TASK TO CARRY OUT — From the entries below, retype only the lines from the one with "Politique de confidentialité" through the one with "Sobre Nosotros (75, 761)", exactly as written.

SUPPLIED INFORMATION —
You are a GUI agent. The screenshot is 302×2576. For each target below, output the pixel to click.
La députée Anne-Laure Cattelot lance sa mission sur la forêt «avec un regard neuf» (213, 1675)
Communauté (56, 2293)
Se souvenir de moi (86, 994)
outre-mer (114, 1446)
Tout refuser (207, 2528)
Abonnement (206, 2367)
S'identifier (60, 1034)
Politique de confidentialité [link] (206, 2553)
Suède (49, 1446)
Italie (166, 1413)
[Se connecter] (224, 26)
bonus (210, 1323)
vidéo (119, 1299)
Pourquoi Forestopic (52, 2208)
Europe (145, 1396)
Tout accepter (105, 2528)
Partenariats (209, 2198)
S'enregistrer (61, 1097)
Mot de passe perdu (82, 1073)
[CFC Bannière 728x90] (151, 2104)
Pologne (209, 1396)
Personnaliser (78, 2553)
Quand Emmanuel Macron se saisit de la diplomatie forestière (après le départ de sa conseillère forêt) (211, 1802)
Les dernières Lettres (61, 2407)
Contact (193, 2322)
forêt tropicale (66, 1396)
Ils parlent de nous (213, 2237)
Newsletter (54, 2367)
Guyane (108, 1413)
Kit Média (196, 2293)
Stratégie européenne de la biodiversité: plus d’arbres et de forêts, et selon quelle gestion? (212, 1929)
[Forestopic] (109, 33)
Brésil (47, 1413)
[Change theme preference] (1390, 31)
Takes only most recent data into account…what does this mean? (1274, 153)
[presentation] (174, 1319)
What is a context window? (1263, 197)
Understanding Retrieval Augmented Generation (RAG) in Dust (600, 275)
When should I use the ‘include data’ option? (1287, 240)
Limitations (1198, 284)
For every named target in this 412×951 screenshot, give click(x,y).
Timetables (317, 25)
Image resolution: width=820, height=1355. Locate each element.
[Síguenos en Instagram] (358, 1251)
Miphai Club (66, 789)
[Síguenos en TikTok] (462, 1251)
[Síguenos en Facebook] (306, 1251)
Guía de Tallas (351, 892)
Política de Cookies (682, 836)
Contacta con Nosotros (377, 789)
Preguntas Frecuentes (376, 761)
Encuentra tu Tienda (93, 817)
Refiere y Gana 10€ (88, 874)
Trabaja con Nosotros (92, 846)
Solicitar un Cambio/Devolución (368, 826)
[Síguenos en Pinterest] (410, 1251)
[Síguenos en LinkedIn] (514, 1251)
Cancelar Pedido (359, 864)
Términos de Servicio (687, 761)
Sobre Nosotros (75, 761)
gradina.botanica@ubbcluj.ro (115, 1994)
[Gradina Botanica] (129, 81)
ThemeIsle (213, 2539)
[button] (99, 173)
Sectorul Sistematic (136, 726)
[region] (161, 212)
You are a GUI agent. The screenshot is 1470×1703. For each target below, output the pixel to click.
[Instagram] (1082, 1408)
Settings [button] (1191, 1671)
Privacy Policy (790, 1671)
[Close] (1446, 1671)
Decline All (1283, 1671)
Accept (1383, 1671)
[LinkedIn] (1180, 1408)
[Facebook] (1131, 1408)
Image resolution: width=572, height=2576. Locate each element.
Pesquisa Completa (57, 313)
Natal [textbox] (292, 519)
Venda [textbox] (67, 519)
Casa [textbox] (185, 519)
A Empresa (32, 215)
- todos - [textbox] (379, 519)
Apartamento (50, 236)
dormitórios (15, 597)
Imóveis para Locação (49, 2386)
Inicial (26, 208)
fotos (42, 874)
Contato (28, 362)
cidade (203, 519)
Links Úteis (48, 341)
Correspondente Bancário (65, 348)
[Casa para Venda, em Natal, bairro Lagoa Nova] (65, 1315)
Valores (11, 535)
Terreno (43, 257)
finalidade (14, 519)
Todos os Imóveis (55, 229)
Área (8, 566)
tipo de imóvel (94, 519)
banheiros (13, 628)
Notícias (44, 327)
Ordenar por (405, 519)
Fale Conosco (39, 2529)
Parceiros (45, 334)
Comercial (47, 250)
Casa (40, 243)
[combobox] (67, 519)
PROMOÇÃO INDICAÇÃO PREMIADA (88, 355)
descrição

WORKED SOLUTION —
Politique de confidentialité [link] (206, 2553)
Suède (49, 1446)
Italie (166, 1413)
[Se connecter] (224, 26)
bonus (210, 1323)
vidéo (119, 1299)
Pourquoi Forestopic (52, 2208)
Europe (145, 1396)
Tout accepter (105, 2528)
Partenariats (209, 2198)
S'enregistrer (61, 1097)
Mot de passe perdu (82, 1073)
[CFC Bannière 728x90] (151, 2104)
Pologne (209, 1396)
Personnaliser (78, 2553)
Quand Emmanuel Macron se saisit de la diplomatie forestière (après le départ de sa conseillère forêt) (211, 1802)
Les dernières Lettres (61, 2407)
Contact (193, 2322)
forêt tropicale (66, 1396)
Ils parlent de nous (213, 2237)
Newsletter (54, 2367)
Guyane (108, 1413)
Kit Média (196, 2293)
Stratégie européenne de la biodiversité: plus d’arbres et de forêts, et selon quelle gestion? (212, 1929)
[Forestopic] (109, 33)
Brésil (47, 1413)
[Change theme preference] (1390, 31)
Takes only most recent data into account…what does this mean? (1274, 153)
[presentation] (174, 1319)
What is a context window? (1263, 197)
Understanding Retrieval Augmented Generation (RAG) in Dust (600, 275)
When should I use the ‘include data’ option? (1287, 240)
Limitations (1198, 284)
For every named target in this 412×951 screenshot, give click(x,y).
Timetables (317, 25)
Image resolution: width=820, height=1355. Locate each element.
[Síguenos en Instagram] (358, 1251)
Miphai Club (66, 789)
[Síguenos en TikTok] (462, 1251)
[Síguenos en Facebook] (306, 1251)
Guía de Tallas (351, 892)
Política de Cookies (682, 836)
Contacta con Nosotros (377, 789)
Preguntas Frecuentes (376, 761)
Encuentra tu Tienda (93, 817)
Refiere y Gana 10€ (88, 874)
Trabaja con Nosotros (92, 846)
Solicitar un Cambio/Devolución (368, 826)
[Síguenos en Pinterest] (410, 1251)
[Síguenos en LinkedIn] (514, 1251)
Cancelar Pedido (359, 864)
Términos de Servicio (687, 761)
Sobre Nosotros (75, 761)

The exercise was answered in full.